# DIRECTIONS FOR THIS TASK
Give back only the lines from the one with "ISOIS (38, 77)" through the last line of the data, exactly as they appear.

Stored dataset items
== == ==
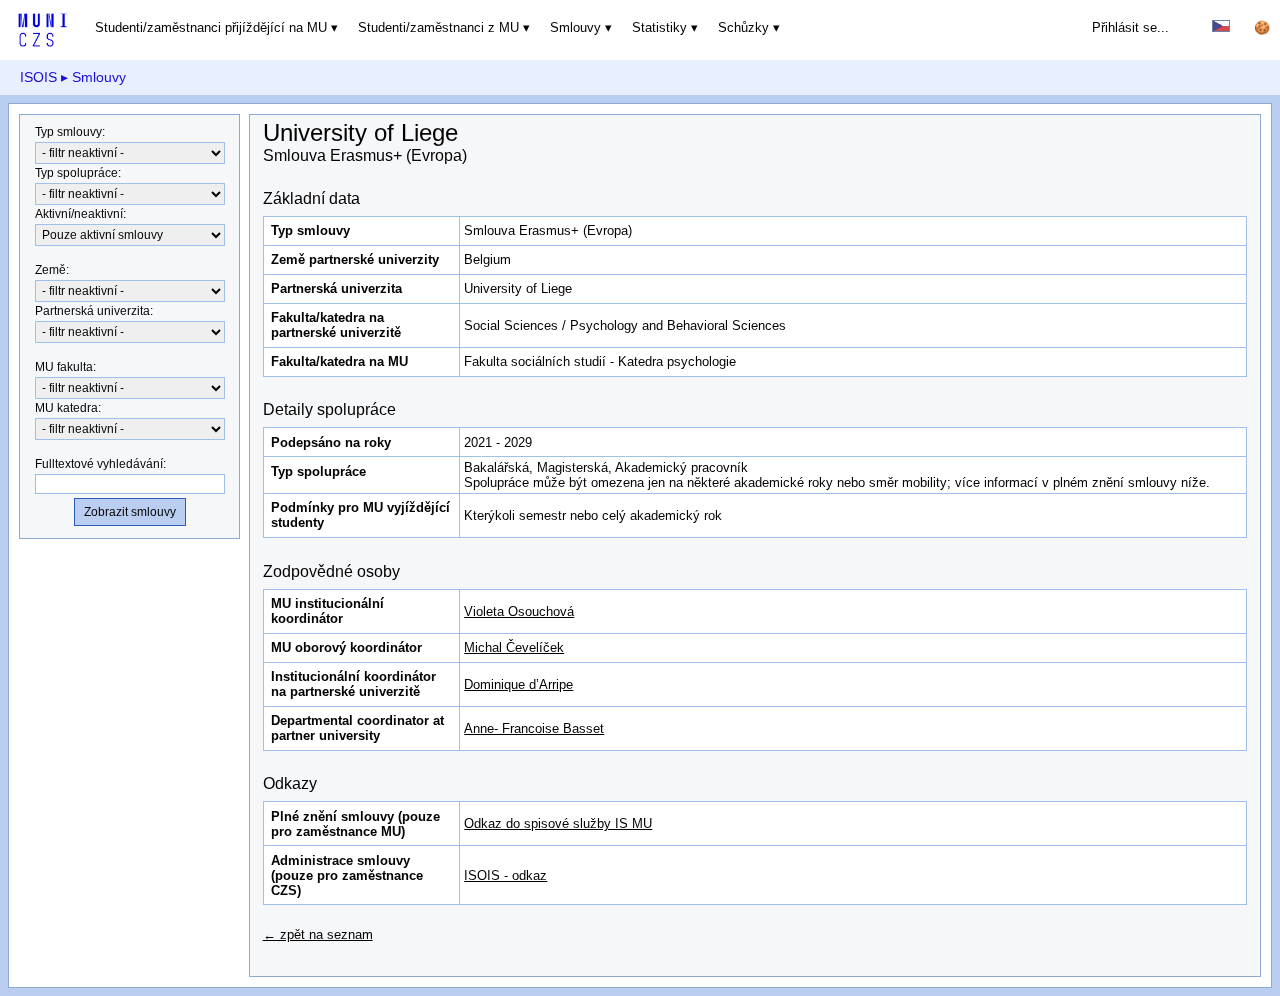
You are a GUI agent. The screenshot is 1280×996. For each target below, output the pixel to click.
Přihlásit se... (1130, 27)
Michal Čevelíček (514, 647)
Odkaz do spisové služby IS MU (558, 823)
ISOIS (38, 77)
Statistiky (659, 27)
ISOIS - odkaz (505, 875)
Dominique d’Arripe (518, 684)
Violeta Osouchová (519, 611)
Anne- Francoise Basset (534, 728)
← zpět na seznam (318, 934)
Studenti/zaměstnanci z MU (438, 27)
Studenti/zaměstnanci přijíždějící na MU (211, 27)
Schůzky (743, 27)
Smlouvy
== == ==
# RESPONSE BELOW
ISOIS (38, 77)
Statistiky (659, 27)
ISOIS - odkaz (505, 875)
Dominique d’Arripe (518, 684)
Violeta Osouchová (519, 611)
Anne- Francoise Basset (534, 728)
← zpět na seznam (318, 934)
Studenti/zaměstnanci z MU (438, 27)
Studenti/zaměstnanci přijíždějící na MU (211, 27)
Schůzky (743, 27)
Smlouvy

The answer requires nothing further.